What’s the one fuel at your immediate disposal during a long or grueling workout? Oxygen. It’s obvious; still, most of us think of breathing only when we’re sucking wind. That’s a mistake, because boosting your oxygen intake before, during, and after a workout gives your muscles the means to push harder and longer, and helps to make training actually feel a lot better. (Which is why I think people get a runner’s high: The constant cardio forces them to breathe.)

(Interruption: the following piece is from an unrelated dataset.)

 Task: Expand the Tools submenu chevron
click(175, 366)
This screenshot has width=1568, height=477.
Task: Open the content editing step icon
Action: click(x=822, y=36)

I recently began a breathing practice with one clear goal — to flood my lungs and blood with O² — and it’s made sprints, strength training, and swimming seem more effortless. Here’s how to work it into your training.
Before: Prime Your Lungs
During any physical activity, the demand for oxygen rises, leading you to breathe more heavily. But if you reverse that process — increasing your oxygen intake before you train — you can get ahead of the demand curve. So before working out, take 50 quick breaths, inhaling deeply through your mouth for one and a half counts and then exhaling forcefully for one count. (You want a slightly longer inhale to boost the ratio of oxygen to carbon dioxide.) This takes a little over a minute and helps you begin exercising in a kind of superoxygenated state. Note: Because the surge in O² and the decrease in CO² may make you feel dizzy, never do breath hold training before or during a water workout. (The method will, however, train your lungs so that you can swim stronger in the future.)
During: Feed Your Muscles
As you exercise, do miniversions of the technique, taking 10 deep inhales and exhales before a set of sprints, a lift, or a circuit. This keeps the level of O² in the blood high, supplying the muscles with a constant stream of fuel.
After: Speed Recovery
We tend to breathe more heavily for hours after a hard session; it’s the body’s way of correcting an oxygen debt. By repeating the 50 breaths immediately postworkout, you’ll speed this process and get a jump start on muscle repair.